More on the marker can be found in promotional materials prepared by the CITTRU:
"Collagen is a protein of matrix metalloproteinases, which is the main protein component of mammal organisms. It occurs in about 30 variants and physiologically it is responsible for tissue mechanical resistance and it has an impact on adhesion, migration, proliferation and metabolism of tissue cells. Collagen denaturation occurs when organisms age and leads to the loss of tissue mechanical resistance, whereas congenital disorders in its synthesis lead to serious illnesses, such as epidermolysis bullosa, bullous pemphigoid, Alport syndrome, Ehlers-Danlos syndrome and others.
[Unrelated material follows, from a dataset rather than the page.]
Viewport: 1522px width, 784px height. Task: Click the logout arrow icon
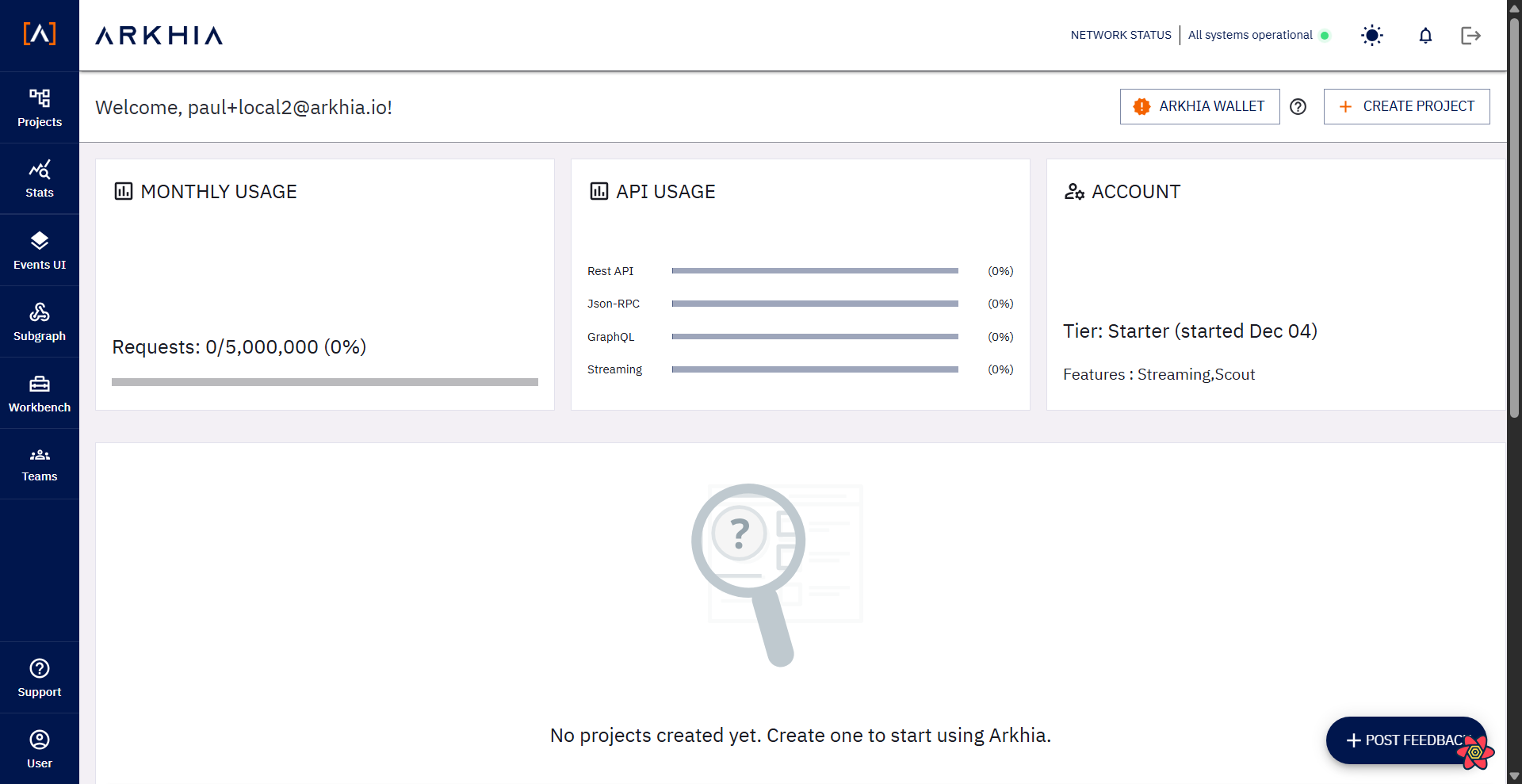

Therapeutically, collagen is used to produce tissue substitutes which help damaged tissues regenerate and regulate tissue cells proliferation, differentiation and morphogensis.
Polymerized collagen produces fibers in animal tissues, which are responsible for tissue mechanical integrity and play a role in embryogenesis, wound healing, aging and other key biological processes, as well as in many medical conditions. Detection and examination of collagen fibers with the use of a fluorescent marker can be applied in medical diagnosis and scientific research. Collagen fibers microscope detection can be applied in the examination of matrix metalloproteinases and tissue substitutes. The new technology allows to observe collagens in vivo in undamaged and fixed tissues, as well as in other materials containing collagen.
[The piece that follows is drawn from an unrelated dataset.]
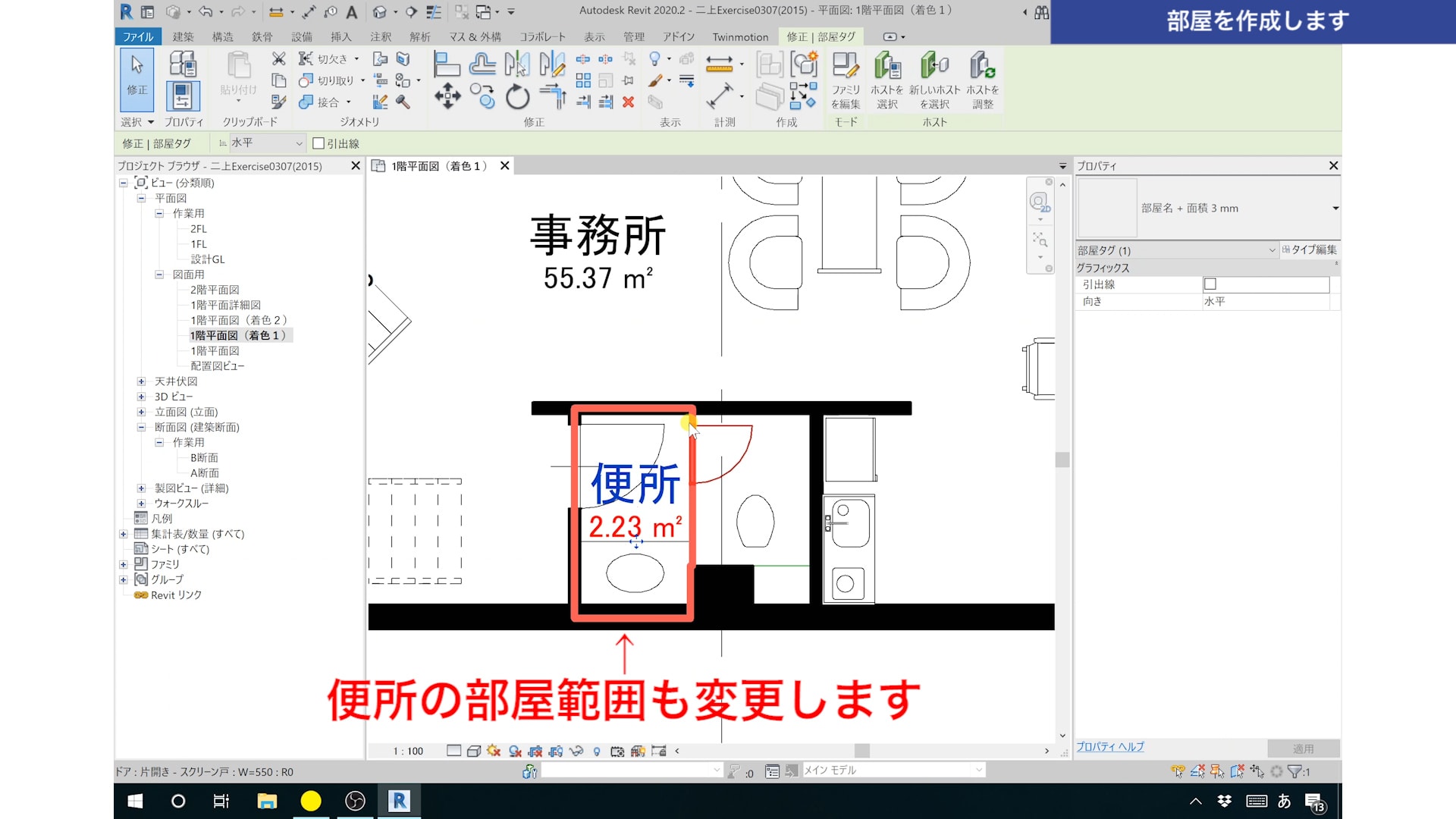Click the red Delete X icon
Image resolution: width=1456 pixels, height=819 pixels.
pyautogui.click(x=628, y=102)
Most of the existing methods of marking collagens cannot be used to dye living tissues, whereas non-toxic methods (like autoflorescence) are non-specific or require expensive equipment. The new fluorescent marker is the only one which enables a specific visualization and examination of a 3-D structure of collagen fibers in situ in living tissues. Dyeing collagens with the new marker consists in creating a noncovalent bond and results in selective fluorescence of collagen-rich structures, both in living and fixed tissues, which allows to render high-resolution images or to make microscopic and cytometric measurements, like fluorescent and confocal microscopy, laser scanning cytometry, flow cytometry and the like.
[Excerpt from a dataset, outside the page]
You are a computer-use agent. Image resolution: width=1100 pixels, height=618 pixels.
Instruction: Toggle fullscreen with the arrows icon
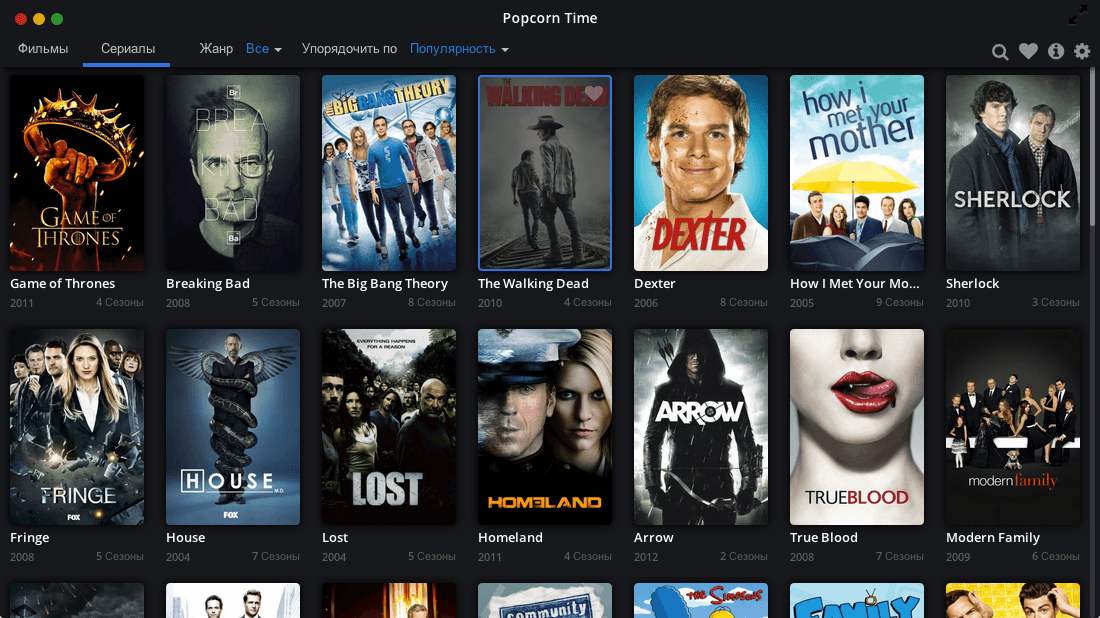[x=1078, y=15]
The fluorescent marker has been submitted to the Polish Patent Office and its characteristics have been confirmed experimentally, not only by dyeing single fibrils of polymerized collagen in vitro, but also by examining specific bonds in collagen fibers in living tissues, such as the surface of the skeletal muscle and in blood vessels. Furthermore, the marker's use has been confirmed in examining materials by visualizing structure of the biomaterial which contains collagen and which is used to treat burns.
Further studies of the new technology has been carried out at the JU Faculty of Biochemistry, Biophysics and Biotechnology. The UJ Centre for Innovations, Technology Transfer and University Development has been looking for institutions and companies interested in obtaining a license to use the new technology.